(단어와 요소를 찾기 위한 항목)
'''
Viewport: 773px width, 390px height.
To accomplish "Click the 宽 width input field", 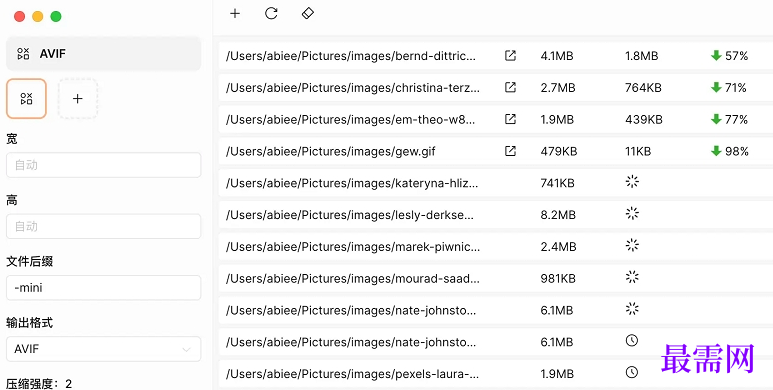I will [x=104, y=165].
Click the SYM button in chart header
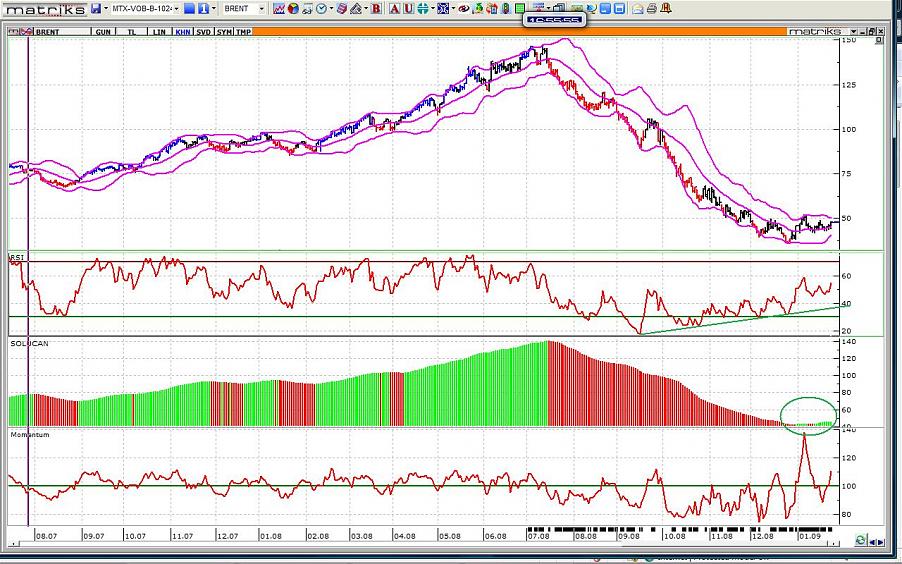 point(224,32)
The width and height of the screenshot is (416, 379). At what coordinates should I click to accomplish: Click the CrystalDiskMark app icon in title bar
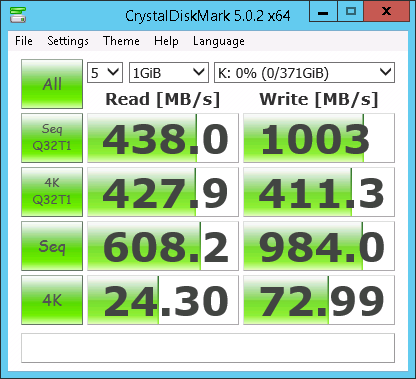coord(18,14)
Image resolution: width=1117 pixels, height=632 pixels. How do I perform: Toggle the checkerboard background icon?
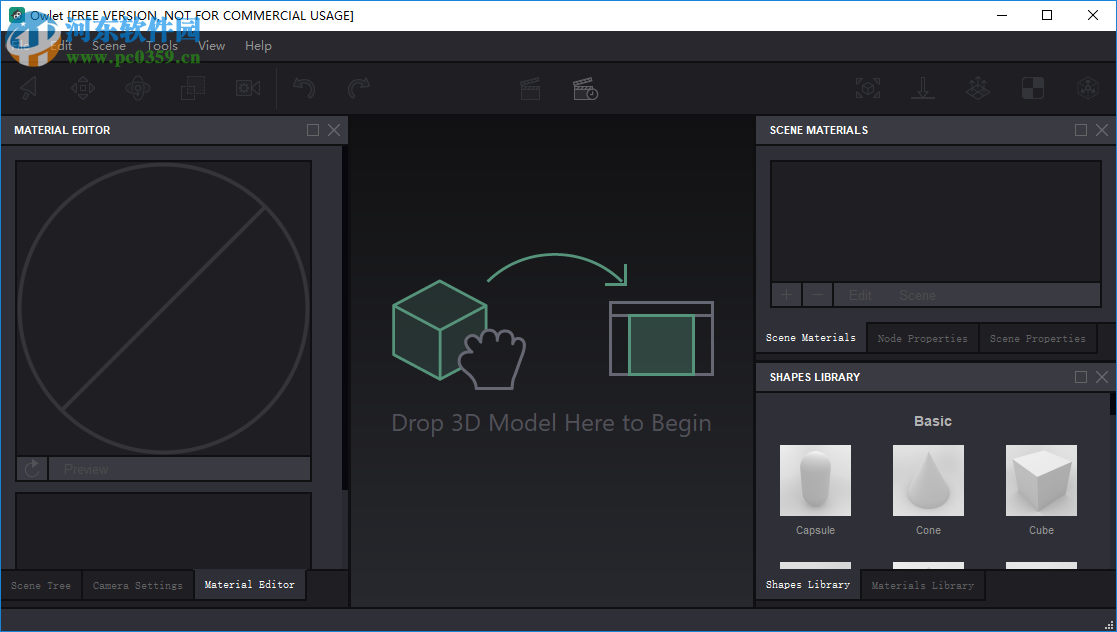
'''
과제 목표: 위 항목에서 "icon"라는 문자열이 들어 있는 줄은 모두 몇 개인가요? 숫자만 답하세요.

정답: 2